◆ Exercise requirements
Write out each line of the material below once more, exactly as it appears.

◆ Data listing
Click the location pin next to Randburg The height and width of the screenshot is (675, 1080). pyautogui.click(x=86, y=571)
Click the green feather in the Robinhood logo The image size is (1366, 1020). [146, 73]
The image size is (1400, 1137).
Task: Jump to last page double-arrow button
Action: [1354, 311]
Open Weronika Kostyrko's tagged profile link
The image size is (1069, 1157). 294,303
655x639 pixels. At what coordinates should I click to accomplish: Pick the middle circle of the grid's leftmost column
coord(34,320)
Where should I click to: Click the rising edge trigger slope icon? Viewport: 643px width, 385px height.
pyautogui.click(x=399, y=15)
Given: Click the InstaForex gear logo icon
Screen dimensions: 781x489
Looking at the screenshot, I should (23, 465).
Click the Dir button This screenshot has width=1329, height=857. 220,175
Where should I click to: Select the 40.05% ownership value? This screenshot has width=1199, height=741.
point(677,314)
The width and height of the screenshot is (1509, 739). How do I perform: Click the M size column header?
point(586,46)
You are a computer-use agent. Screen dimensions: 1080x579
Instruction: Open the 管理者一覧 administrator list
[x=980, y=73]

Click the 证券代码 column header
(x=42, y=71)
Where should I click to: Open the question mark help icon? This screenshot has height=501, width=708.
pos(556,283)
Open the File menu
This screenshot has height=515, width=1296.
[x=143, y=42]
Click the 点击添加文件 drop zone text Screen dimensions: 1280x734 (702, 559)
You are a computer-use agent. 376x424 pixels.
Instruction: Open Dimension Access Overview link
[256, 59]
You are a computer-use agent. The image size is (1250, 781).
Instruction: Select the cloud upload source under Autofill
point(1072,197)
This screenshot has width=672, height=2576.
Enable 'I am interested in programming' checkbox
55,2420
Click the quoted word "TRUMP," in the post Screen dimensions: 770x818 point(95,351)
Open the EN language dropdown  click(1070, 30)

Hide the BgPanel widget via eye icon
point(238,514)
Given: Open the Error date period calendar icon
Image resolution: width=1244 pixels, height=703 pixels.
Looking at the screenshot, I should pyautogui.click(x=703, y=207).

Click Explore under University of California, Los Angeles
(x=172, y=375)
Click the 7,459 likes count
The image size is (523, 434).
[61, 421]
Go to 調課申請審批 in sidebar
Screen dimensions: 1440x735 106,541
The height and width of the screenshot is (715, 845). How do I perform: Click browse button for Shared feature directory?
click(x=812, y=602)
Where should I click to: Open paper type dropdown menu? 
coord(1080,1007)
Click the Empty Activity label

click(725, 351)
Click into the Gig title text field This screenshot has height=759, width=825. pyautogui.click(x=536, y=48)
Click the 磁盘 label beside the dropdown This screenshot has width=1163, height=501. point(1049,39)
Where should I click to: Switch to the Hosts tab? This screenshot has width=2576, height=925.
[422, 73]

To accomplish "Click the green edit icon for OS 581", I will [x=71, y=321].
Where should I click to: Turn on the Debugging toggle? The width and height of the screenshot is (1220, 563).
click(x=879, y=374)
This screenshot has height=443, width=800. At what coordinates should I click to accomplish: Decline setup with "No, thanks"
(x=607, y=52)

◆ Task answer
Click the location pin next to Randburg The height and width of the screenshot is (675, 1080). pyautogui.click(x=86, y=571)
Click the green feather in the Robinhood logo The image size is (1366, 1020). [146, 73]
The image size is (1400, 1137).
Task: Jump to last page double-arrow button
Action: [1354, 311]
Open Weronika Kostyrko's tagged profile link
The image size is (1069, 1157). 294,303
655x639 pixels. At what coordinates should I click to accomplish: Pick the middle circle of the grid's leftmost column
coord(34,320)
Where should I click to: Click the rising edge trigger slope icon? Viewport: 643px width, 385px height.
pyautogui.click(x=399, y=15)
Given: Click the InstaForex gear logo icon
Screen dimensions: 781x489
Looking at the screenshot, I should (23, 465).
Click the Dir button This screenshot has width=1329, height=857. 220,175
Where should I click to: Select the 40.05% ownership value? This screenshot has width=1199, height=741.
point(677,314)
The width and height of the screenshot is (1509, 739). How do I perform: Click the M size column header?
point(586,46)
You are a computer-use agent. Screen dimensions: 1080x579
Instruction: Open the 管理者一覧 administrator list
[x=980, y=73]

Click the 证券代码 column header
(x=42, y=71)
Where should I click to: Open the question mark help icon? This screenshot has height=501, width=708.
pos(556,283)
Open the File menu
This screenshot has height=515, width=1296.
[x=143, y=42]
Click the 点击添加文件 drop zone text Screen dimensions: 1280x734 (702, 559)
You are a computer-use agent. 376x424 pixels.
Instruction: Open Dimension Access Overview link
[256, 59]
You are a computer-use agent. The image size is (1250, 781).
Instruction: Select the cloud upload source under Autofill
point(1072,197)
This screenshot has width=672, height=2576.
Enable 'I am interested in programming' checkbox
55,2420
Click the quoted word "TRUMP," in the post Screen dimensions: 770x818 point(95,351)
Open the EN language dropdown  click(1070, 30)

Hide the BgPanel widget via eye icon
point(238,514)
Given: Open the Error date period calendar icon
Image resolution: width=1244 pixels, height=703 pixels.
Looking at the screenshot, I should pyautogui.click(x=703, y=207).

Click Explore under University of California, Los Angeles
(x=172, y=375)
Click the 7,459 likes count
The image size is (523, 434).
[61, 421]
Go to 調課申請審批 in sidebar
Screen dimensions: 1440x735 106,541
The height and width of the screenshot is (715, 845). How do I perform: Click browse button for Shared feature directory?
click(x=812, y=602)
Where should I click to: Open paper type dropdown menu? 
coord(1080,1007)
Click the Empty Activity label

click(725, 351)
Click into the Gig title text field This screenshot has height=759, width=825. pyautogui.click(x=536, y=48)
Click the 磁盘 label beside the dropdown This screenshot has width=1163, height=501. point(1049,39)
Where should I click to: Switch to the Hosts tab? This screenshot has width=2576, height=925.
[422, 73]

To accomplish "Click the green edit icon for OS 581", I will [x=71, y=321].
Where should I click to: Turn on the Debugging toggle? The width and height of the screenshot is (1220, 563).
click(x=879, y=374)
This screenshot has height=443, width=800. At what coordinates should I click to accomplish: Decline setup with "No, thanks"
(x=607, y=52)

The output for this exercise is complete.